Some data:
· · · · ·

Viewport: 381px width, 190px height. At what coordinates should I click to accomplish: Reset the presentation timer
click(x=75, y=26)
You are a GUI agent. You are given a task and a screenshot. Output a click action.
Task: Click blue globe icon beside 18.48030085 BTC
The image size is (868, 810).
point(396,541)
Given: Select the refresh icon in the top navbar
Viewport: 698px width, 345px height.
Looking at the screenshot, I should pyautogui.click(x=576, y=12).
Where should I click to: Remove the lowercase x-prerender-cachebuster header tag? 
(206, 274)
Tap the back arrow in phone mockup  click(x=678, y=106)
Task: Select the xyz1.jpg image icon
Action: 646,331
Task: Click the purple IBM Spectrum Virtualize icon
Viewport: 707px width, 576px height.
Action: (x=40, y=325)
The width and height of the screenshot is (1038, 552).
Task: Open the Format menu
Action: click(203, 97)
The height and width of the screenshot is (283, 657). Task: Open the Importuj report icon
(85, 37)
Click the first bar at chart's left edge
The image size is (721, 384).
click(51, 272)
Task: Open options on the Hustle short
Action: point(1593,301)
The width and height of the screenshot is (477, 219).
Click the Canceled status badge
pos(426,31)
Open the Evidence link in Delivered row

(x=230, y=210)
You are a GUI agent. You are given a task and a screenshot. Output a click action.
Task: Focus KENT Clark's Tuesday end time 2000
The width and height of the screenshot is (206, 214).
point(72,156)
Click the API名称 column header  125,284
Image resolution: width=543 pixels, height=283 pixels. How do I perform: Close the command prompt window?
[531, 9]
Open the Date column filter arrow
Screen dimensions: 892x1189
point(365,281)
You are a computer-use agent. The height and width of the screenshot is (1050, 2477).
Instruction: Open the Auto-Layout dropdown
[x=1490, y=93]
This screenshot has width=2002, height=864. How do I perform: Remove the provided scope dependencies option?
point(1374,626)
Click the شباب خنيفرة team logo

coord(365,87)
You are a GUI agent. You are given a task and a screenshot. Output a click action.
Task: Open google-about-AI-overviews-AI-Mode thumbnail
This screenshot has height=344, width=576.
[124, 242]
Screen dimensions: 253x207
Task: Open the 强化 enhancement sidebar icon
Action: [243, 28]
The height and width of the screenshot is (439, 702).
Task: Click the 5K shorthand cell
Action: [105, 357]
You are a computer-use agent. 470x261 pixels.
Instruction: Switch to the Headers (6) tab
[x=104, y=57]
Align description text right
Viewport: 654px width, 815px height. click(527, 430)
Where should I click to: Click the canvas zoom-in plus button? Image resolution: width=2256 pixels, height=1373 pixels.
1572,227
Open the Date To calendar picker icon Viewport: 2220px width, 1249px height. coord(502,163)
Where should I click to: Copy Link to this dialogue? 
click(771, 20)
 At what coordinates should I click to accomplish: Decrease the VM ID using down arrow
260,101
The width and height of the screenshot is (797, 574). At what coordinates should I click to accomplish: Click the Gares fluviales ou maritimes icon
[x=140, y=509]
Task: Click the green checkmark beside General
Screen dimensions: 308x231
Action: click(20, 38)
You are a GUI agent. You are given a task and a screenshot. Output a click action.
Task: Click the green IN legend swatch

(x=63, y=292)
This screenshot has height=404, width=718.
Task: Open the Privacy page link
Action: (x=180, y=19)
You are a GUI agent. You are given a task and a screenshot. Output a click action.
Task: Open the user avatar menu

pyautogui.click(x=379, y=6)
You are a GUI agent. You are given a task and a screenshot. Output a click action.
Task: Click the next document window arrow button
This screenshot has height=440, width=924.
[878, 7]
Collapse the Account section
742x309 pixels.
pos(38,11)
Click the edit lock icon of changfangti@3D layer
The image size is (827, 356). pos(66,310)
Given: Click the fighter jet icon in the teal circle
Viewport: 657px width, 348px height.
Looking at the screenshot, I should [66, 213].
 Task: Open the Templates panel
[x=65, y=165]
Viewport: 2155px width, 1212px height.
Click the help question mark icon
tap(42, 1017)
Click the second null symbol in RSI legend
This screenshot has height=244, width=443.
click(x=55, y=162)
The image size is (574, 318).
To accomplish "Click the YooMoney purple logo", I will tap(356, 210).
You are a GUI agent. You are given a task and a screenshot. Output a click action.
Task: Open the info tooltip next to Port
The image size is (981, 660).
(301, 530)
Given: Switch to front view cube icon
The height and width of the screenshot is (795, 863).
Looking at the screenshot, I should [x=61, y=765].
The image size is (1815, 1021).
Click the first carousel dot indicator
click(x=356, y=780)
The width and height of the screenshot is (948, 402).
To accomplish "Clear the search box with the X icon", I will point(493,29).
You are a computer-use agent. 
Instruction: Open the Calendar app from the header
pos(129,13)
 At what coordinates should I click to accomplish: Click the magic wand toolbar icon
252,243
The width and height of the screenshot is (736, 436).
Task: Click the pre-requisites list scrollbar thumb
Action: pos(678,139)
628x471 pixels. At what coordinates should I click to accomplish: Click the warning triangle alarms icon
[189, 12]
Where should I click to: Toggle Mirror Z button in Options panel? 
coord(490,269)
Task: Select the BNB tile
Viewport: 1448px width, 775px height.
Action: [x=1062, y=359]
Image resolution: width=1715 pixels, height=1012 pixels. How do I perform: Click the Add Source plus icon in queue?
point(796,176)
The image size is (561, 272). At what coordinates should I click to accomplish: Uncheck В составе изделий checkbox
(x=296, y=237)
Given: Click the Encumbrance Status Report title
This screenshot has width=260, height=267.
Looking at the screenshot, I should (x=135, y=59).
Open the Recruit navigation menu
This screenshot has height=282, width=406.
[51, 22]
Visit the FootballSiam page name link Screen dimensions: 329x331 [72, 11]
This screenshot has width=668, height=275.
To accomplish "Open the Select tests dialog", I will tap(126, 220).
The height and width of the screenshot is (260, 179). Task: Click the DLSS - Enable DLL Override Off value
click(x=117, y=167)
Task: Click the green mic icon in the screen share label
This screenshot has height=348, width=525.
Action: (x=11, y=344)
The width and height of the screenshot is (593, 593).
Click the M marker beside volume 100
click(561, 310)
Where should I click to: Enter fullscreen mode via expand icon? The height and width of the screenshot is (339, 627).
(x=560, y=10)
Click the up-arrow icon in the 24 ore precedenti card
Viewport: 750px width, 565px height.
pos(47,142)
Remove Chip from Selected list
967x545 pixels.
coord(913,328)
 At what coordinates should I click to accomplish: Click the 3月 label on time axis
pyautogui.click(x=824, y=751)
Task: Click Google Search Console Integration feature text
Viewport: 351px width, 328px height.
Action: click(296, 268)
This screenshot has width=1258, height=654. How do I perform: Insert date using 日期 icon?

· · · · ·

What needs to be done: Print the lines of the data above exactly as they appear, starting at the line that contains "The width and height of the screenshot is (797, 574)." and ending at the line that contains "Action: pos(678,139)".

Reply:
The width and height of the screenshot is (797, 574). At what coordinates should I click to accomplish: Click the Gares fluviales ou maritimes icon
[x=140, y=509]
Task: Click the green checkmark beside General
Screen dimensions: 308x231
Action: click(20, 38)
You are a GUI agent. You are given a task and a screenshot. Output a click action.
Task: Click the green IN legend swatch

(x=63, y=292)
This screenshot has height=404, width=718.
Task: Open the Privacy page link
Action: (x=180, y=19)
You are a GUI agent. You are given a task and a screenshot. Output a click action.
Task: Open the user avatar menu

pyautogui.click(x=379, y=6)
You are a GUI agent. You are given a task and a screenshot. Output a click action.
Task: Click the next document window arrow button
This screenshot has height=440, width=924.
[878, 7]
Collapse the Account section
742x309 pixels.
pos(38,11)
Click the edit lock icon of changfangti@3D layer
The image size is (827, 356). pos(66,310)
Given: Click the fighter jet icon in the teal circle
Viewport: 657px width, 348px height.
Looking at the screenshot, I should [66, 213].
 Task: Open the Templates panel
[x=65, y=165]
Viewport: 2155px width, 1212px height.
Click the help question mark icon
tap(42, 1017)
Click the second null symbol in RSI legend
This screenshot has height=244, width=443.
click(x=55, y=162)
The image size is (574, 318).
To accomplish "Click the YooMoney purple logo", I will tap(356, 210).
You are a GUI agent. You are given a task and a screenshot. Output a click action.
Task: Open the info tooltip next to Port
The image size is (981, 660).
(301, 530)
Given: Switch to front view cube icon
The height and width of the screenshot is (795, 863).
Looking at the screenshot, I should [x=61, y=765].
The image size is (1815, 1021).
Click the first carousel dot indicator
click(x=356, y=780)
The width and height of the screenshot is (948, 402).
To accomplish "Clear the search box with the X icon", I will point(493,29).
You are a computer-use agent. 
Instruction: Open the Calendar app from the header
pos(129,13)
 At what coordinates should I click to accomplish: Click the magic wand toolbar icon
252,243
The width and height of the screenshot is (736, 436).
Task: Click the pre-requisites list scrollbar thumb
Action: pos(678,139)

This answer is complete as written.